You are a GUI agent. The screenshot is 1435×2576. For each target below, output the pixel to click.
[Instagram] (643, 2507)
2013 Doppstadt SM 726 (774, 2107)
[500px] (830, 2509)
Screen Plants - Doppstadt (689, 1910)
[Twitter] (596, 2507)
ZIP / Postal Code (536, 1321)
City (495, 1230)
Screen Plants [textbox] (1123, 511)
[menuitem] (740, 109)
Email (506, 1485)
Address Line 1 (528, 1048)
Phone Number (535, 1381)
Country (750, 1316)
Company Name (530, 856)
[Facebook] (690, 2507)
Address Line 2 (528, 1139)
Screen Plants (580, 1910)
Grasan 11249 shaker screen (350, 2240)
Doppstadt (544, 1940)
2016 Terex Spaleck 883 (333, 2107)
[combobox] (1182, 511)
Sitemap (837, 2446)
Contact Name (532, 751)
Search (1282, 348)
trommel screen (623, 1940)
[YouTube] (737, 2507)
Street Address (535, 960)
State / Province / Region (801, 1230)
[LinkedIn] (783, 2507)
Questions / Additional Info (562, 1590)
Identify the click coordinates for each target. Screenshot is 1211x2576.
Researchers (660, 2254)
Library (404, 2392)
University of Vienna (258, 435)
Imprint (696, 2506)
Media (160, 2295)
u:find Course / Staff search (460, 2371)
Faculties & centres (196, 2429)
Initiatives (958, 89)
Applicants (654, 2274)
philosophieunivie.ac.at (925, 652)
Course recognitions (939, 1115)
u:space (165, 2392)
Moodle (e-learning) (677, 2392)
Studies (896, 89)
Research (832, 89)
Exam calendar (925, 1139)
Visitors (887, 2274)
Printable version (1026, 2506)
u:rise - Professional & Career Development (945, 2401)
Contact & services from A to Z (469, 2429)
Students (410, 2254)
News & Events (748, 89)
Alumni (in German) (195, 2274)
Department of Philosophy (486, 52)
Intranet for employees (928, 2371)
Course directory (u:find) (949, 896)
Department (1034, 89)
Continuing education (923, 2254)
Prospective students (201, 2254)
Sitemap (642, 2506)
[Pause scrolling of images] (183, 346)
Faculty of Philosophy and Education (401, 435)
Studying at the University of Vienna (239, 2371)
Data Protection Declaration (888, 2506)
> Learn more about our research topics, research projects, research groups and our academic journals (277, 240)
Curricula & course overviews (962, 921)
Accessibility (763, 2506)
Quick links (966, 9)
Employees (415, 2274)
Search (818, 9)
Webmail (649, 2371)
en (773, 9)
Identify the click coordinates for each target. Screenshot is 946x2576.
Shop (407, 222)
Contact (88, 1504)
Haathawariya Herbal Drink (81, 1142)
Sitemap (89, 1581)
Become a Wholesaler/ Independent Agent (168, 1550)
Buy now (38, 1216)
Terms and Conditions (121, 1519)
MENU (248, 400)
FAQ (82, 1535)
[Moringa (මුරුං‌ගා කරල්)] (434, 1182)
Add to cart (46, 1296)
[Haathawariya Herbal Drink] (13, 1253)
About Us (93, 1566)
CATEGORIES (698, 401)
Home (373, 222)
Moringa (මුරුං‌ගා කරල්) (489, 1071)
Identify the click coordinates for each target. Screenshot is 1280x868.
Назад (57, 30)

ASSIGNED TASK →
Return the span of lines in the data above that opens at the line with "Search (818, 9)" and closes at the line with "Sitemap (89, 1581)", exactly, ends included, nothing else.

EXERCISE RESULT →
Search (818, 9)
Webmail (649, 2371)
en (773, 9)
Identify the click coordinates for each target. Screenshot is 946x2576.
Shop (407, 222)
Contact (88, 1504)
Haathawariya Herbal Drink (81, 1142)
Sitemap (89, 1581)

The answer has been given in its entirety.